# Wash out question--haze



## fhobart (Dec 17, 2013)

Here's my situation: Because I HATE chemical clean up, I have chosen to go with new mesh for every screen. I use 110 white mesh and have tried a variety of emulsions, but I still continue to get a ghosty-type haze that can in some instances prevent the ink from passing through. Does anyone have any idea what I'm doing or not doing? Thanks.


----------



## TLK (Jan 15, 2013)

When you expose your screens and wash out is there a slimy feel to the emulsion? You might be underexposing. Get an exposure calculator strip or download one. You might need to make sure all the unexposed emulsion is washed away on the inside of the screen.

Also, try drying your screens vertically if you're doing it horizontally at the moment. That will allow any residue to run off and not sit in the mesh. 

It might be neither of these things, just a thought...


----------



## Ripcord (Sep 2, 2006)

Unless it's severely underexposed you should be able to rinse it again after it dries to get rid of any leftover residue. And from now on before you put a screen on your press check for this first by holding it up to a bright light and looking through every bit of the stencil. Then you can rinse it out right away as opposed to having to clean off ink.

Also, this looks like you may have the image printed on the wrong side of your film because the corners are all kind of rounded off on the stencil.

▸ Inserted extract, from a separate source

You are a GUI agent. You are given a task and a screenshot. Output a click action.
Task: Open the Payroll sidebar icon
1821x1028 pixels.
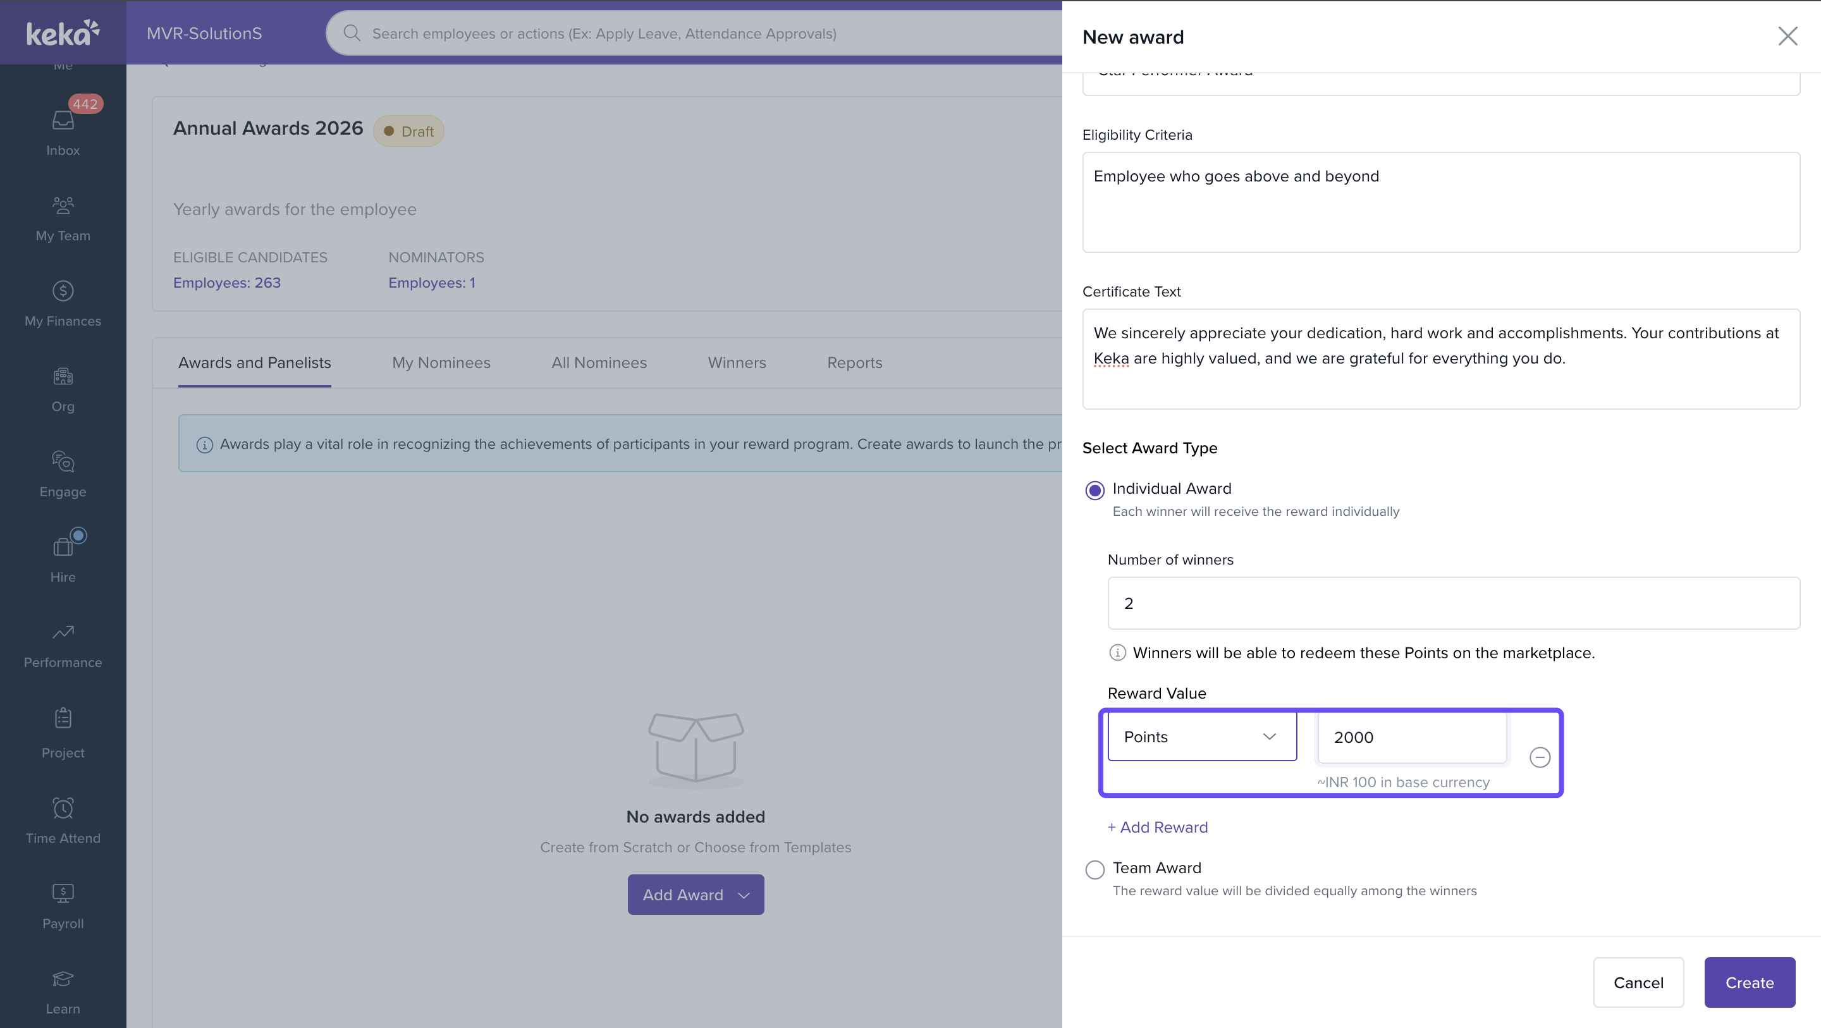pyautogui.click(x=63, y=894)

On another thing you brought up, I think most of us dislike working with harsh chemicals too, but most modern day screen washes and stencil removers are water soluble, biodegradable, and fairly green products with little or no odor or health risks. You'd save a lot of time and money by using your mesh several times. (I've never counted but I think I can do at least 20 stencils on mesh before I start to notice quality issues.


----------



## Redeemed (Feb 4, 2016)

How are you printing your films? Are you degreasing your mesh before coating?


----------



## Printor (Apr 16, 2015)

I have some screens, that have ghost images from 15-20 years ago. A screen is worth it's weight in gold, until the day it's useless. I can clean/reclaim a screen as fast/er as I can restretch one. I very often find brand new mesh sometime does not let the emulsion bond as well to the mesh until it has been through the system once or twice. probably because the mesh is getting roughed up a little when being degreased a couple more times.


----------



## Ripcord (Sep 2, 2006)

Printor said:


> I very often find brand new mesh sometime does not let the emulsion bond as well to the mesh until it has been through the system once or twice. probably because the mesh is getting roughed up a little when being degreased a couple more times.


I've found this too. Mesh benefits from being "seasoned" a bit." I get my best results after the third or fourth job on newly stretched mesh. Brand new mesh usually works fine, but when I pull tape off a new screen the emulsion often comes off with it.


----------



## fhobart (Dec 17, 2013)

I am using an HP LaserJet 5500 printer for the films. From experience, I learned the hard way to make two and tape them together. My light source is a single point 1000w metal halide bulb (made the unit myself), and it doesn't seem to matter about exposure time in regards to the shiny haze.

I have not degreased the mesh--I will pick some up. Is one brand better than others or are they all pretty similar?

While the idea of a a non-lethal clean up is appealing, there is something quite wonderful about simply dumping mesh and starting fresh--it sort of feels like a new pair of socks....


----------